Professor Maryellen Fullerton Outlines Consequences of Pending Immigration TPS Case

04/16/2021

updated 4/22/2021

In a case preview published on SCOTUSblog, Professor Maryellen Fullerton outlined the legal issues in Sanchez v. Mayorkas, argued before the U.S. Supreme Court on April 19, which focuses on whether noncitizens who have been granted humanitarian relief from deportation can seek lawful permanent residency in the United States without leaving the country. SCOTUSblog is an online source for comprehensive news and analysis on the Supreme Court. Fullerton also shared her analysis after the argument.

The government has granted Temporary Protected Status (TPS) to more than 400,000 individuals, and many of them seek access to the adjustment of status procedure allowing noncitizens to achieve lawful permanent resident status while in the United States. The final ruling will affect the lives of the TPS holders, their families, friends, employers, and communities.

“Access to the adjustment-of-status process in the U.S. is a lifeline for many noncitizens. Leaving the U.S. to accomplish a status change costs money and, because the immigration bureaucracy often moves slowly, can jeopardize employment and strain families,” Fullerton wrote. “Most importantly, noncitizens may be barred from reentry for up to 10 years. Permission to adjust status within the U.S. avoids this result.”

Fullerton will publish further commentary after the opinion.
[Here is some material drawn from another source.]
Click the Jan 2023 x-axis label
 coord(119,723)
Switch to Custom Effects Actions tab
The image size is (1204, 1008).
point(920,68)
Fullerton is the Suzanne J. and Norman Miles Professor of Law and served as Interim Dean of the Law School from July 1, 2018 to June 30, 2019. An expert on asylum and refugee law, her research focuses on comparative refugee law and the empirical and normative aspects of the worldwide effect of the Common European Asylum System. She was appointed to the Distinguished Chair in Law at the University of Trento for the 2012-2013 academic year through the U.S. Fulbright Program. She is also affiliated with the Dennis J. Block Center for the Study of International Business Law and the Brooklyn Law School International Human Rights Fellowship Program.